Unlike earlier editions, our 1991-on FJ1200's have a unique rubber mounted engine system. This system is superior in isolating engine vibration. However, over a period of time, the front engine mount bushings need to be removed, cleaned, greased and reinstalled or the steel bushing will seize to the sleeve collar and vibrations will increase.
If you have a '91+ FJ and have never done this service you may want to consider doing so.
Many owners report a noticeable decrease in engine vibrations as a result of this service.

Here is a great write up, with pictures and words courtesy of Bob Nemec. Thank you Bob, the pictures and drawing are of great help!

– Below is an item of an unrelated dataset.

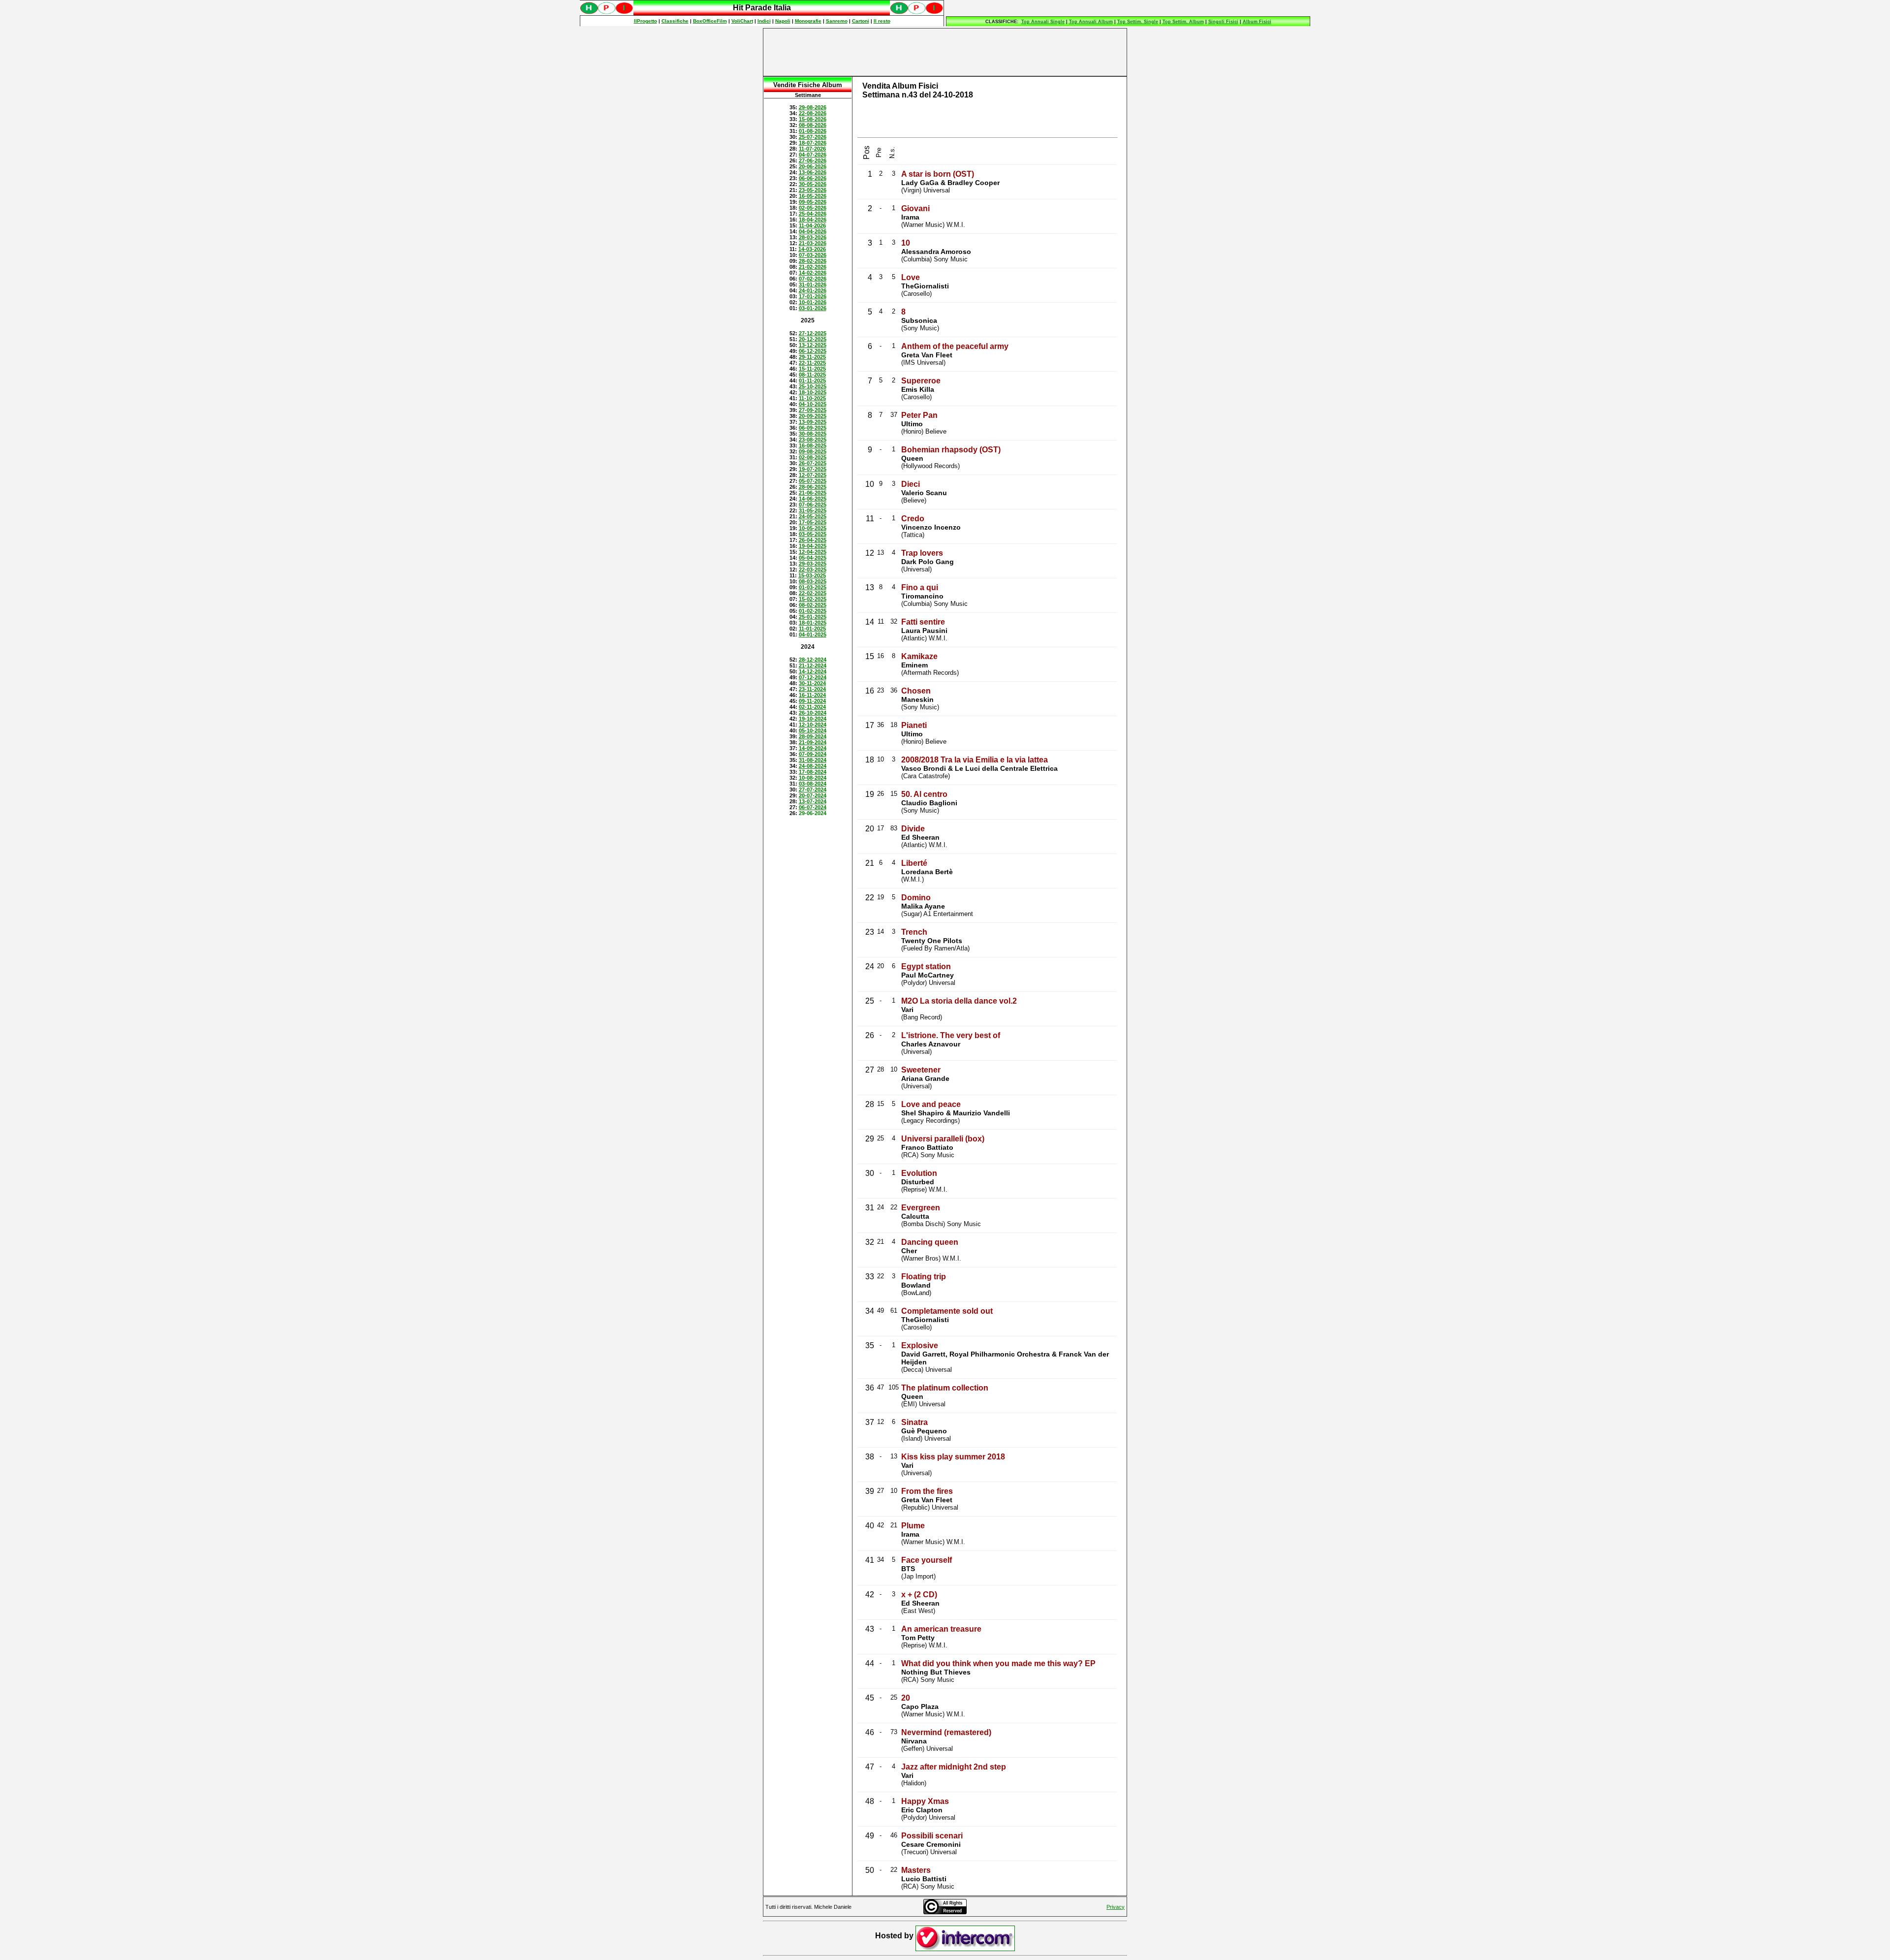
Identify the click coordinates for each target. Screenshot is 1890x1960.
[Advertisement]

Here's a side look at the left side engine mount bolts. The one on the right, closer to the engine, is the one with the collar:

Here's how it looks with the bolts out. You'll need to remove both bolts and the 2 spacers:

Thanks to Tony (Bones) for this picture. This is what you want to accomplish:

I used a 2" long, 1" diameter pipe which just fits inside the 28mm outside diameter of the bushing:

This view is of the bolt head on the inside of the collar, with a mirror showing the bolt head which fits just over it:

Turn the nut and not the bolt head:  I used a set of vise grips to hold the bolt while I turned the nut. One time use only:

Done. Here's what it looks like when it's out. The bolt goes inside the bushing, and the pipe pressed on the collar:
[ width=690 height=517][/img]

Here's a diagram of the engine mount, bushing, and a suggested way to pull it out:
1) Free Owners Manual download:
2) Don't store your FJ with E10 fuel
3) Replace your old stock rubber brake lines.
4) Important items for the '84-87 FJ's:
Safety wire:
Fuel line:

yamaha fj rider

Did this today should have done this a long time ago. Mine came out easily did no need to use the puller, just used a brass drift and dead blow hammer (taped lightly, pound on this can break engine case). It was over due if have not done this you need to. THANK YOU!!!!! Pat and everybody who contributed to this!!!!!!!   :good2:

93 FJ1200
FJ 09
YZ250X I still love 2 strokes
Tenere 700


Hi Pat

First ride out today since I stripped and cleaned my engine mount collars. ant beleive the differance no buzzing through the bars at all  :yahoo:

Interestingly my collars came out without much trouble were certainly not seized, however I cleaned all the marks off them and cleaned and re greased everything . Very Happy

Cheers  Phil
FJ1200 1994
XJ900F 1986


I had three of these to do and I found that a 7/16 socket head bolt worked well as I was able to hold it from turning  with an Allan wrench.  In the two high mileage bikes, I would estimate over 150 pounds torque to break them free.  I also found once broke free I could drive them out with a long bolt quite easily.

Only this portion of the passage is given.